§ Stored items:
>>>>>

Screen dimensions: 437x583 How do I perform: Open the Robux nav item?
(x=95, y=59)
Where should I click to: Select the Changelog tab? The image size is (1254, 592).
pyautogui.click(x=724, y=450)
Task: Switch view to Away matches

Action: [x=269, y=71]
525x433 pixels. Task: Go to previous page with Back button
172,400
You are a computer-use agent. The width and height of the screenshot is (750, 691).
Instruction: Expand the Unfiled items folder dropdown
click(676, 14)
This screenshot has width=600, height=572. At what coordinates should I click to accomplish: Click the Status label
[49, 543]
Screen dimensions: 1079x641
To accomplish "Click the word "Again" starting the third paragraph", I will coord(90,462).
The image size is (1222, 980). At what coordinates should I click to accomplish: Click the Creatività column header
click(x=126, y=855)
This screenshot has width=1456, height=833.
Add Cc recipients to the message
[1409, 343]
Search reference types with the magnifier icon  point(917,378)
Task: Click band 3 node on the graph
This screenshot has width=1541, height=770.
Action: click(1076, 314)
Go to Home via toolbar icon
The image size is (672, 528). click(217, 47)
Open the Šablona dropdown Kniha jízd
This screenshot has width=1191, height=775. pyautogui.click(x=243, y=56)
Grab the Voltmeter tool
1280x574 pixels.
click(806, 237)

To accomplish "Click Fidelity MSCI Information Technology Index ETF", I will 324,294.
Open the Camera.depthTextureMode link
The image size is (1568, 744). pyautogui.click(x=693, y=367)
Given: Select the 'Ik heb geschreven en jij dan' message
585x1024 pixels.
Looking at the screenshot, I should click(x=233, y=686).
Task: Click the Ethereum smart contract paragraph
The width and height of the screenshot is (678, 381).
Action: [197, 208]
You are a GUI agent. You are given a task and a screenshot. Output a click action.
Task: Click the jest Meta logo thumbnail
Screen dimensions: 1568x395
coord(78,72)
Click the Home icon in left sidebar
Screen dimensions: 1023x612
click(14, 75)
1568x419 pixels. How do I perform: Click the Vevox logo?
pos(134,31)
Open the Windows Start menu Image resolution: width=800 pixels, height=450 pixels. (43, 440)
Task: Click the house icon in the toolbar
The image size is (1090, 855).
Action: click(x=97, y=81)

<<<<<

§ PROBLEM TO SOLVE: In full and without error, restate the data.

§ EXERCISE RESULT:
Screen dimensions: 437x583 How do I perform: Open the Robux nav item?
(x=95, y=59)
Where should I click to: Select the Changelog tab? The image size is (1254, 592).
pyautogui.click(x=724, y=450)
Task: Switch view to Away matches

Action: [x=269, y=71]
525x433 pixels. Task: Go to previous page with Back button
172,400
You are a computer-use agent. The width and height of the screenshot is (750, 691).
Instruction: Expand the Unfiled items folder dropdown
click(676, 14)
This screenshot has width=600, height=572. At what coordinates should I click to accomplish: Click the Status label
[49, 543]
Screen dimensions: 1079x641
To accomplish "Click the word "Again" starting the third paragraph", I will coord(90,462).
The image size is (1222, 980). At what coordinates should I click to accomplish: Click the Creatività column header
click(x=126, y=855)
This screenshot has width=1456, height=833.
Add Cc recipients to the message
[1409, 343]
Search reference types with the magnifier icon  point(917,378)
Task: Click band 3 node on the graph
This screenshot has width=1541, height=770.
Action: click(1076, 314)
Go to Home via toolbar icon
The image size is (672, 528). click(217, 47)
Open the Šablona dropdown Kniha jízd
This screenshot has width=1191, height=775. pyautogui.click(x=243, y=56)
Grab the Voltmeter tool
1280x574 pixels.
click(806, 237)

To accomplish "Click Fidelity MSCI Information Technology Index ETF", I will 324,294.
Open the Camera.depthTextureMode link
The image size is (1568, 744). pyautogui.click(x=693, y=367)
Given: Select the 'Ik heb geschreven en jij dan' message
585x1024 pixels.
Looking at the screenshot, I should click(x=233, y=686).
Task: Click the Ethereum smart contract paragraph
The width and height of the screenshot is (678, 381).
Action: [197, 208]
You are a GUI agent. You are given a task and a screenshot. Output a click action.
Task: Click the jest Meta logo thumbnail
Screen dimensions: 1568x395
coord(78,72)
Click the Home icon in left sidebar
Screen dimensions: 1023x612
click(14, 75)
1568x419 pixels. How do I perform: Click the Vevox logo?
pos(134,31)
Open the Windows Start menu Image resolution: width=800 pixels, height=450 pixels. (43, 440)
Task: Click the house icon in the toolbar
The image size is (1090, 855).
Action: click(x=97, y=81)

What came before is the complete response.